17 Dominique Frischer, collègue d’Ela Bienenfeld dans le bureau d’études de marché où celle-ci travaillait alors et qu’elle présenta à son cousin au « Tournon » à l’automne 1957 (Perec esquissa avec elle une relation amoureuse – voir sur ce point la correspondance entre Georges Perec et Jacques Lederer qui en contient de nombreux échos, notamment dans les lettres de l’année 1958 et tout particulièrement celle de début juin – CPL, p. 277-278). Elle devint la compagne de Roger Kleman et appartint elle aussi au groupe de La Ligne Générale que ce dernier et Perec fondèrent en 1959.

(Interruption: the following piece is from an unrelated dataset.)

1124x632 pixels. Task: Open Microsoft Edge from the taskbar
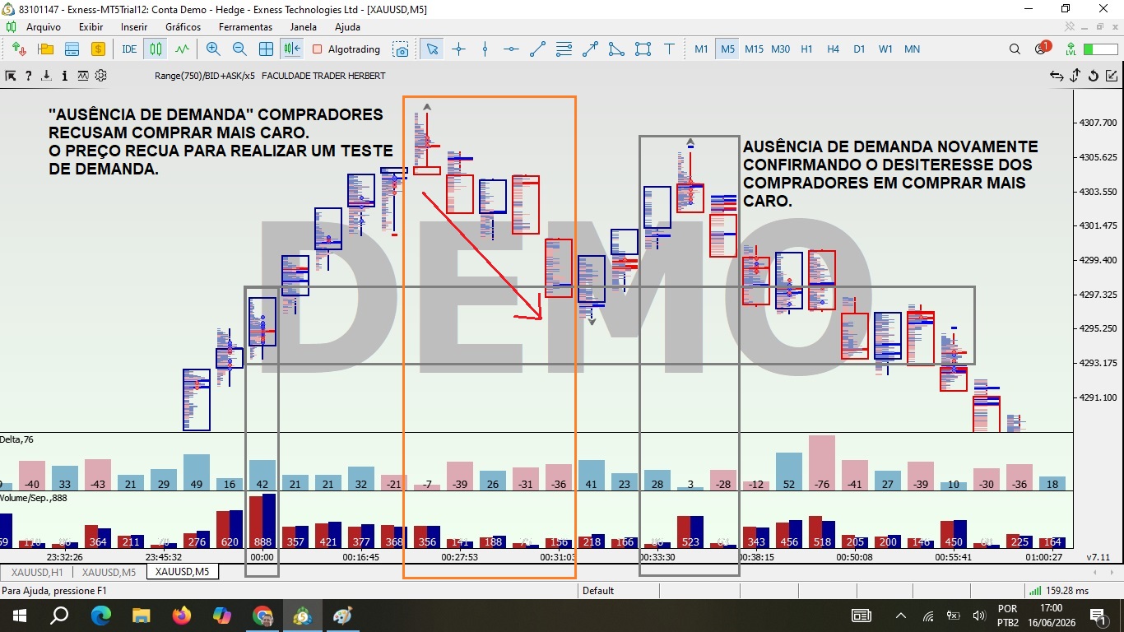pos(100,615)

18 Déclaré « pupille de la Nation » en 1945, Georges Perec touche à ce titre une petite pension de l’État français ; en mai 1957, il fait des démarches, sur les conseils de sa tante Esther, pour obtenir des Allemands le versement de dédommagements de guerre, mais ce n’est apparemment qu’en février 1959 qu’il obtient cet argent (David Bellos, GPUVDLM, p. 188-190) et sa psychanalyse avec De M’Uzan s’arrête à l’automne 1957 ; Paulette Perec écrit pour sa part dans PGP, à propos de ce passage de Lieux, p. 43-44 : « Il paie son analyste “avec la pension des Allemands” […], ainsi qu’il l’écrit des années plus tard. Mais après les vacances, il ne dispose plus de cet argent car en août de cette année-là il écrit à Jacques Lederer : “Ma tante refuse de me laisser disposer de mon argent pour l’analyse.” La nature des indemnités (pensions, bourses ou pécules) versées soit à sa famille nourricière, soit à lui-même par la France, dont il est pupille, ou par l’Allemagne, à titre de réparation, n’a jamais été clairement établie. »

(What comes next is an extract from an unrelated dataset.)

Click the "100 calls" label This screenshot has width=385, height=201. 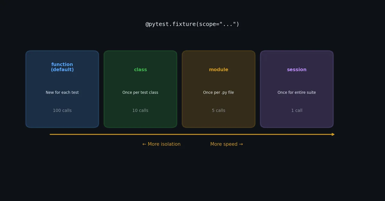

19 Selon Paulette Perec (PGP, p. 43), les horoscopes furent traduits de l’anglais et les notes de lecture peut-être rédigées pour le magazine de faits divers Détective. Dans le texte 83, revenant sur cette activité, Perec cite à titre hypothétique (avec un point d’interrogation) Jour et Nuit, ainsi que Détective et Horoscope En fait, il s’agit probablement des éditions « Nuit et Jour » qui publiaient Détective et Horoscope. Dans le texte 127, il mentionne « Qui Détective ? » qui fut effectivement le nom de ce magazine de faits divers de 1946 à 1958 avant qu’il redevienne Détective. Dans un entretien paru dans La Libre Belgique le 1er juillet 1966, « L’insolite Georges Pérec [sic] », ce dernier explique : « De 56 à 58, je n’ai rien fait et j’ai fait un peu de tout. Je travaillais comme bibliothécaire, comme traducteur d’horoscopes. J’avais appris l’anglais au lycée, ma tante m’offrit trois ou quatre séjours en Angleterre. Mes horoscopes étaient repris à des journaux américains, je traduisais et transposais. Je tapais aussi des interviews à la machine prises par je ne sais qui au magnétophone » (repris dans ECTRI, p. 97).
20 Ce contrat pour la publication de Gaspard pas mort dans la collection de Georges Lambrichs, « Le Chemin », chez Gallimard, fut signé le 22 mai 1959 et valut à Perec une avance sur droits d’auteur ; le roman devait être remis en septembre mais Perec, rappelé à Pau dès juillet, ne put le terminer de façon pour lui satisfaisante.
21 On se souviendra ici que, pour le projet Lieux où j’ai dormi, Perec tentera de faire semblables schémas de tous ses lieux de sommeil sur des fiches bristol ou dans des carnets – il formule ce projet dès le début des années soixante et le conserve très longtemps dans ses programmes de travail ; voir sa description dans la « Lettre à Maurice Nadeau » du 7 juillet 1969 (JSN, p. 60-61), ou dans EE (p. 41-47). Les seuls textes que Perec en ait jamais tirés sont l’évocation d’une chambre à Rock en Cornouailles (dans EE – ibid.), « Trois chambres retrouvées » dans PC (p. 25-29) et « Mon plus beau souvenir de Noël » (paru sous le titre « Une rédaction » dans Le Nouvel Observateur, n° 737, 23-29 décembre 1978, p. 60-61 ; repris avec son titre perecquien dans L’Herne, Georges Perec, 2016, p. 179-180).